While coverage of Texas A&M — and notably our journalism program — has dominated the headlines at the state and national level recently, I have been incredibly impressed at what our student journalists have achieved without a journalism major, official journalism building and a leader for our academic program to build a 21st century, multimedia journalism program for our campus community. If you stepped into our newsroom on a deadline night or were a fly in our Slack channel during a breaking news conversation, you would have no idea at the lack of resources, professional services and academic opportunities unavailable at this time to the students who care about creating strong publications, meaningful stories and keeping our readers in touch with what’s happening throughout the A&M campus. They are tenacious, dedicated and simply make no excuses. They genuinely care about their key role of curating impactful content that our students and community need to know about.

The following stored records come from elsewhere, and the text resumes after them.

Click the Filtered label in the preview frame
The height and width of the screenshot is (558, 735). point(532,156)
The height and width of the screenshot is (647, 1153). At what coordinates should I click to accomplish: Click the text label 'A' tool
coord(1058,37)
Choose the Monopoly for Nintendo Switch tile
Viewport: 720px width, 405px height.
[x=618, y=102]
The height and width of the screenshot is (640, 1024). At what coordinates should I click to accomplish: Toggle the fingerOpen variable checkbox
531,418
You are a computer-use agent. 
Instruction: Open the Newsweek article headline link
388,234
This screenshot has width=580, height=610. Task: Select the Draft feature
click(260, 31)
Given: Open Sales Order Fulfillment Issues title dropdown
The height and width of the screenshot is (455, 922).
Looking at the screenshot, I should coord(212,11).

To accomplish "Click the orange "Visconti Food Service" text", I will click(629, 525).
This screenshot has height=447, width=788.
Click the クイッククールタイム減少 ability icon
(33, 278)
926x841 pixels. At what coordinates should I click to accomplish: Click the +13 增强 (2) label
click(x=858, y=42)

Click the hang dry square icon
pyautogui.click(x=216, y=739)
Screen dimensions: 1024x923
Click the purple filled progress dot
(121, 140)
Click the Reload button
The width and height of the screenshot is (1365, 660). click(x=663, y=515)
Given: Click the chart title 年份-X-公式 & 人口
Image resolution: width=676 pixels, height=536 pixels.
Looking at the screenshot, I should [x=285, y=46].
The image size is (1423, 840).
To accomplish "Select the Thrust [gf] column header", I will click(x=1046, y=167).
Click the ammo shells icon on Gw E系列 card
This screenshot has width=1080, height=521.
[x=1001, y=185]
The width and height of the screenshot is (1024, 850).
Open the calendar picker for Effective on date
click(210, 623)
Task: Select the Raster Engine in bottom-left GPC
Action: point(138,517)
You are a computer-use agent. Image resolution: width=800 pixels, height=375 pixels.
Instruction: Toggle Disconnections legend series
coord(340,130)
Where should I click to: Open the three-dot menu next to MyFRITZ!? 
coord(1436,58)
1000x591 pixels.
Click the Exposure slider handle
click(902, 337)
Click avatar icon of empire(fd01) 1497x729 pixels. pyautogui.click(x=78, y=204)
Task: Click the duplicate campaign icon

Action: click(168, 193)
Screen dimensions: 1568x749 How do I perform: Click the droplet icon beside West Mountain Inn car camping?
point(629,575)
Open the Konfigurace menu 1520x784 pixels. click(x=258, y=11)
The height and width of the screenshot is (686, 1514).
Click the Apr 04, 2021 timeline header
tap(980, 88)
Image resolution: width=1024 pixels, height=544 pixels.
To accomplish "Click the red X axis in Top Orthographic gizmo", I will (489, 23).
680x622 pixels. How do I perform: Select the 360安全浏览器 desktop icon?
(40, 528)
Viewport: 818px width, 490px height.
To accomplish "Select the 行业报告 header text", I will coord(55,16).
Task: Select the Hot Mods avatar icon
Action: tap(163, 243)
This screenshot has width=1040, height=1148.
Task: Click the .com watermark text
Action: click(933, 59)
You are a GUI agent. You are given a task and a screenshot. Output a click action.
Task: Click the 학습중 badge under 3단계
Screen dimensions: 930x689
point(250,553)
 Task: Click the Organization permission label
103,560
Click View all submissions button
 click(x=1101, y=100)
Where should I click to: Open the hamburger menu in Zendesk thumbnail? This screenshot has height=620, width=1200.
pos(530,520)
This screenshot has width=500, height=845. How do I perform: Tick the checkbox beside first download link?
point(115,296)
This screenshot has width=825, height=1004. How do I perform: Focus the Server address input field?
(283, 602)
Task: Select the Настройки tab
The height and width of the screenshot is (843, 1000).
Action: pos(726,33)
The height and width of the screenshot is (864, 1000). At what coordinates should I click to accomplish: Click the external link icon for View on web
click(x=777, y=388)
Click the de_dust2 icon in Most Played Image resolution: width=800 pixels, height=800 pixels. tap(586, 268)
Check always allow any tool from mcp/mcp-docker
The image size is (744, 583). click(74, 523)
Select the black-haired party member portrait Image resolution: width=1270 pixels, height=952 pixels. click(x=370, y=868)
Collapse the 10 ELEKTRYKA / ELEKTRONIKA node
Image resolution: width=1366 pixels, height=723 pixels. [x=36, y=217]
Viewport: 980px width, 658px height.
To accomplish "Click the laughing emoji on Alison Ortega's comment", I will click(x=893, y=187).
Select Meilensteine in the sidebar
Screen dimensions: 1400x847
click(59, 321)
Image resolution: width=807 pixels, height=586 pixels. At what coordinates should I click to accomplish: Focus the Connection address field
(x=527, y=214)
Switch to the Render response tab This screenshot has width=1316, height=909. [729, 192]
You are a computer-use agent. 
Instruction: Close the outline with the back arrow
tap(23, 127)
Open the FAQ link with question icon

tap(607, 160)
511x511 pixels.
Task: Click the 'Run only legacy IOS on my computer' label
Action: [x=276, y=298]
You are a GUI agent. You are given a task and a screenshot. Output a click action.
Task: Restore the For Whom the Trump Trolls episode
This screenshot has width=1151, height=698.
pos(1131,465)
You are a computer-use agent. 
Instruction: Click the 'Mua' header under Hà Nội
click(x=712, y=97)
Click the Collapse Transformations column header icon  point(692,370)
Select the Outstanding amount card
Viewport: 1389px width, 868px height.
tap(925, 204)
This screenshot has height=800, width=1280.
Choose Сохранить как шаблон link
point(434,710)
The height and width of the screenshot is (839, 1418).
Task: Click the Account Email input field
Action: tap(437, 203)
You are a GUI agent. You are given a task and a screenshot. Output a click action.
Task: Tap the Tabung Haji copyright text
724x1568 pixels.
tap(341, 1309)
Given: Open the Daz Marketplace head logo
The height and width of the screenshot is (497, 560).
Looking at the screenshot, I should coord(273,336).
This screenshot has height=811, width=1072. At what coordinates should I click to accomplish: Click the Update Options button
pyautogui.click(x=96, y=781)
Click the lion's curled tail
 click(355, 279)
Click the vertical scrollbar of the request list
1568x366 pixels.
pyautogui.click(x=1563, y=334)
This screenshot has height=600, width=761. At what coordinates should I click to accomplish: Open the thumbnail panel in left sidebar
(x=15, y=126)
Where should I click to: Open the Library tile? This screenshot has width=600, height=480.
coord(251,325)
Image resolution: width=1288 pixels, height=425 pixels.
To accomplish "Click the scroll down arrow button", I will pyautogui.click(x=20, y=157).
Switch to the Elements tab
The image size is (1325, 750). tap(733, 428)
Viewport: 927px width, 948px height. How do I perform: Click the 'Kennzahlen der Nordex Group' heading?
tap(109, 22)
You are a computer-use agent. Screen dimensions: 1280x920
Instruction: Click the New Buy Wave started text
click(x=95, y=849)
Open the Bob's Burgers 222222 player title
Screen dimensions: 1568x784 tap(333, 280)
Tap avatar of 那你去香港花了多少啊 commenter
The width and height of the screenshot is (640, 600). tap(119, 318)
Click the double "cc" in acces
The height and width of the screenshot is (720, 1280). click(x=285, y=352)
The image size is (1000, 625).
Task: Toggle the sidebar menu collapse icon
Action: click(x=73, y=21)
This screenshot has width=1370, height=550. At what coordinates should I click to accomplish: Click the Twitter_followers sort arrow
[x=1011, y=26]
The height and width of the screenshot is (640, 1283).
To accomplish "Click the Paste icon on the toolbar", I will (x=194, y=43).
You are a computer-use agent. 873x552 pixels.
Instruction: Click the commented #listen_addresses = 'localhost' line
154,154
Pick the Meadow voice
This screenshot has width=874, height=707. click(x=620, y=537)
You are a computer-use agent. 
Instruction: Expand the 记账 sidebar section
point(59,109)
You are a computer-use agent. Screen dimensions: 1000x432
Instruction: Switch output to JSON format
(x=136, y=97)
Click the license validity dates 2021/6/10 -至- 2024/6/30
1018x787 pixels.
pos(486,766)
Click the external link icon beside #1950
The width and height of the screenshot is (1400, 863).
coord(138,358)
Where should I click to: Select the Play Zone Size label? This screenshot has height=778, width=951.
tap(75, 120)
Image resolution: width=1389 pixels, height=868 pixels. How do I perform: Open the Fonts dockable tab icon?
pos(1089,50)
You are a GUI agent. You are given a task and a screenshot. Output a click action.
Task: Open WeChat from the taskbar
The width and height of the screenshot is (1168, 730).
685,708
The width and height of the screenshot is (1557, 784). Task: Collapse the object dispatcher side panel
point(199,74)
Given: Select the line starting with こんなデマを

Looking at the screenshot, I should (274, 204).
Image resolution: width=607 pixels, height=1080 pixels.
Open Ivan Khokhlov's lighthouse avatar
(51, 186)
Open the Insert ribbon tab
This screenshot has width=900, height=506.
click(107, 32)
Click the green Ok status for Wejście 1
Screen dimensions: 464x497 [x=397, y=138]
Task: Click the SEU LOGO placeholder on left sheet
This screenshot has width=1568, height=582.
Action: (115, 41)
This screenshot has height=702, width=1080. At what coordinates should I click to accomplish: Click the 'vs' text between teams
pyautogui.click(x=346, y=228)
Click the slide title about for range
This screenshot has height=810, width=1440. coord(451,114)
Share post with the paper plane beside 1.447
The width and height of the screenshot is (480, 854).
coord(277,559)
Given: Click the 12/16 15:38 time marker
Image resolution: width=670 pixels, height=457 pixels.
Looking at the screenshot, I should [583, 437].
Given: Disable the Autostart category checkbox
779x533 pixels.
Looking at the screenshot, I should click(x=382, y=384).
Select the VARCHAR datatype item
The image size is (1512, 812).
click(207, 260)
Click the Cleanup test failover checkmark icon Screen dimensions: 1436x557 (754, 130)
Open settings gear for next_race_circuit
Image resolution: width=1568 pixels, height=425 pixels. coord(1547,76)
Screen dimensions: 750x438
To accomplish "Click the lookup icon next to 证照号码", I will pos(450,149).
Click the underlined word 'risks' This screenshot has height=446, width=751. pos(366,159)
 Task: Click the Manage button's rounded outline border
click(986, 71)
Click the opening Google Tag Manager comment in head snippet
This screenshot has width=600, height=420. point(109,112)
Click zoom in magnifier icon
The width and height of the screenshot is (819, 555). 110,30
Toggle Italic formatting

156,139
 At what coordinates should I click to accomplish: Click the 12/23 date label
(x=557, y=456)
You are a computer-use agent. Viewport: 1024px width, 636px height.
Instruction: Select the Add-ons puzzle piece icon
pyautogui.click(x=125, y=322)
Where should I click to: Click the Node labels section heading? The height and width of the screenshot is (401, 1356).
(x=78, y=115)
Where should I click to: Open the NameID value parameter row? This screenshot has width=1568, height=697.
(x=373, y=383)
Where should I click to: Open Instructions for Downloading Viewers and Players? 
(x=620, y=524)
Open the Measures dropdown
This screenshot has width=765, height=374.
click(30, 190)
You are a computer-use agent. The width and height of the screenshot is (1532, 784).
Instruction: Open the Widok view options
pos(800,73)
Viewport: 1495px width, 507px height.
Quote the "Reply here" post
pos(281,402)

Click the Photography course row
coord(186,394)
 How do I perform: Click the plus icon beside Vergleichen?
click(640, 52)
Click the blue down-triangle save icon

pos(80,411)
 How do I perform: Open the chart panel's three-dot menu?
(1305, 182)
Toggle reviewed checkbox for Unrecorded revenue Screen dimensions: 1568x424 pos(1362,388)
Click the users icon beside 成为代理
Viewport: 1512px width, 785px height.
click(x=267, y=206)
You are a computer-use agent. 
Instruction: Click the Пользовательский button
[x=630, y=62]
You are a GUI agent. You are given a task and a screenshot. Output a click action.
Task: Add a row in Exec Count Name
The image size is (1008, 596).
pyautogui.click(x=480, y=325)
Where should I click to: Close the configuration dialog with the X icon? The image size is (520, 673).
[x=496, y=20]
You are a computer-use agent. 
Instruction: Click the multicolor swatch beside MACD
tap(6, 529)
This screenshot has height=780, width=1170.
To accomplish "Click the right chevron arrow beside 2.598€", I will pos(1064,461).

Students — if you are looking for a meaningful way to contribute to the Texas A&M community and an experience to build your resume, learn professional skills that transfer to any major or field and want to feel a part of a community that really embraces how important their role is, stop by our newsroom in L400 in Memorial Student Union and drop by my office. I would love the chance to meet new students from different majors and interests around campus and have a conversation (and even coffee if you are up for it!) on how you could contribute to our student media department with your unique set of skills, personality and experiences you bring to the table.
Journalism is never dying; just evolving in a multimedia fashion that at times is hard to put your finger on. I embrace my new role of building future leaders of newsrooms, helping students discover new skills that can translate to their professional lives and building new relationships around our College Station campus with student media supporters, alumni, staff, faculty, administration and those who believe in the power of the First Amendment and the critical role of a thriving student media program on a college campus.